#### ASSIGNMENT:
The task calls for every line of the data to be retyped exactly.

[Data entries]
----
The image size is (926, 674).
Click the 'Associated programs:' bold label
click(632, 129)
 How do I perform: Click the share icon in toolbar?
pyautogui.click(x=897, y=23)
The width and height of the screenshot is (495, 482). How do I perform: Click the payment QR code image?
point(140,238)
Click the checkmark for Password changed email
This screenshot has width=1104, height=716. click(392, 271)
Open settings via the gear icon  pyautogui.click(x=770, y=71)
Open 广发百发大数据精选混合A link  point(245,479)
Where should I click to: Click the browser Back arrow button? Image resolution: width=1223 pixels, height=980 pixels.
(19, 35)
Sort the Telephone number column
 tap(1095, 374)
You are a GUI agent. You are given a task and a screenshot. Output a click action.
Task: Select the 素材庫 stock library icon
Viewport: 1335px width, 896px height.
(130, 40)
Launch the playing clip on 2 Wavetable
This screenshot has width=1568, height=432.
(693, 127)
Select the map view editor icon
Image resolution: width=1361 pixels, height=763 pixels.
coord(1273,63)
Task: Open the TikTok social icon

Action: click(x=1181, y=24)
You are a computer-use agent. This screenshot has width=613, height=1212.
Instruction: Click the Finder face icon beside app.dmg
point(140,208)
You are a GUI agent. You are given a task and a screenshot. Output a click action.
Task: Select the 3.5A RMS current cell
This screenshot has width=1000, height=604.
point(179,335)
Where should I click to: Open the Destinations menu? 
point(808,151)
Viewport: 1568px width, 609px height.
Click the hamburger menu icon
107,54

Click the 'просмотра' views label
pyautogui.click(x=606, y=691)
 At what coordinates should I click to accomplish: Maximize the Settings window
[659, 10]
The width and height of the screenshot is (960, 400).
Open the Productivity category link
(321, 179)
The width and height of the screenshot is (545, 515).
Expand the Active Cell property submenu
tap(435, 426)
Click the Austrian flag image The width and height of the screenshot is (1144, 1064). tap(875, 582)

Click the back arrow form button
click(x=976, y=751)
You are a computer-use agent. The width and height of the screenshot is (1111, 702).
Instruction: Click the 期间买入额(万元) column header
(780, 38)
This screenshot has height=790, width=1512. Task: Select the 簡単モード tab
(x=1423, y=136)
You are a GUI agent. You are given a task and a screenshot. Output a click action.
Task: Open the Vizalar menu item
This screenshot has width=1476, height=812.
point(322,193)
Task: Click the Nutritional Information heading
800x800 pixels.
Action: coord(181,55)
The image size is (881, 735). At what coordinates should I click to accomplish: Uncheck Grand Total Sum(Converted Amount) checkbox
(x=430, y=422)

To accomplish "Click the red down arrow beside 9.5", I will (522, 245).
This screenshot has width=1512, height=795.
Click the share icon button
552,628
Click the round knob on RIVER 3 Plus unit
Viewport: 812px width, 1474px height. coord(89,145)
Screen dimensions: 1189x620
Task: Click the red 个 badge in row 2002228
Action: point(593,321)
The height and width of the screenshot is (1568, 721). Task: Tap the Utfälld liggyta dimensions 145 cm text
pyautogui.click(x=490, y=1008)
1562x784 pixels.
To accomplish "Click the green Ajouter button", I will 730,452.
----
#### SOLVED PROBLEM:
The image size is (926, 674).
Click the 'Associated programs:' bold label
click(632, 129)
 How do I perform: Click the share icon in toolbar?
pyautogui.click(x=897, y=23)
The width and height of the screenshot is (495, 482). How do I perform: Click the payment QR code image?
point(140,238)
Click the checkmark for Password changed email
This screenshot has width=1104, height=716. click(392, 271)
Open settings via the gear icon  pyautogui.click(x=770, y=71)
Open 广发百发大数据精选混合A link  point(245,479)
Where should I click to: Click the browser Back arrow button? Image resolution: width=1223 pixels, height=980 pixels.
(19, 35)
Sort the Telephone number column
 tap(1095, 374)
You are a GUI agent. You are given a task and a screenshot. Output a click action.
Task: Select the 素材庫 stock library icon
Viewport: 1335px width, 896px height.
(130, 40)
Launch the playing clip on 2 Wavetable
This screenshot has width=1568, height=432.
(693, 127)
Select the map view editor icon
Image resolution: width=1361 pixels, height=763 pixels.
coord(1273,63)
Task: Open the TikTok social icon

Action: click(x=1181, y=24)
You are a computer-use agent. This screenshot has width=613, height=1212.
Instruction: Click the Finder face icon beside app.dmg
point(140,208)
You are a GUI agent. You are given a task and a screenshot. Output a click action.
Task: Select the 3.5A RMS current cell
This screenshot has width=1000, height=604.
point(179,335)
Where should I click to: Open the Destinations menu? 
point(808,151)
Viewport: 1568px width, 609px height.
Click the hamburger menu icon
107,54

Click the 'просмотра' views label
pyautogui.click(x=606, y=691)
 At what coordinates should I click to accomplish: Maximize the Settings window
[659, 10]
The width and height of the screenshot is (960, 400).
Open the Productivity category link
(321, 179)
The width and height of the screenshot is (545, 515).
Expand the Active Cell property submenu
tap(435, 426)
Click the Austrian flag image The width and height of the screenshot is (1144, 1064). tap(875, 582)

Click the back arrow form button
click(x=976, y=751)
You are a computer-use agent. The width and height of the screenshot is (1111, 702).
Instruction: Click the 期间买入额(万元) column header
(780, 38)
This screenshot has height=790, width=1512. Task: Select the 簡単モード tab
(x=1423, y=136)
You are a GUI agent. You are given a task and a screenshot. Output a click action.
Task: Open the Vizalar menu item
This screenshot has width=1476, height=812.
point(322,193)
Task: Click the Nutritional Information heading
800x800 pixels.
Action: coord(181,55)
The image size is (881, 735). At what coordinates should I click to accomplish: Uncheck Grand Total Sum(Converted Amount) checkbox
(x=430, y=422)

To accomplish "Click the red down arrow beside 9.5", I will (522, 245).
This screenshot has width=1512, height=795.
Click the share icon button
552,628
Click the round knob on RIVER 3 Plus unit
Viewport: 812px width, 1474px height. coord(89,145)
Screen dimensions: 1189x620
Task: Click the red 个 badge in row 2002228
Action: point(593,321)
The height and width of the screenshot is (1568, 721). Task: Tap the Utfälld liggyta dimensions 145 cm text
pyautogui.click(x=490, y=1008)
1562x784 pixels.
To accomplish "Click the green Ajouter button", I will 730,452.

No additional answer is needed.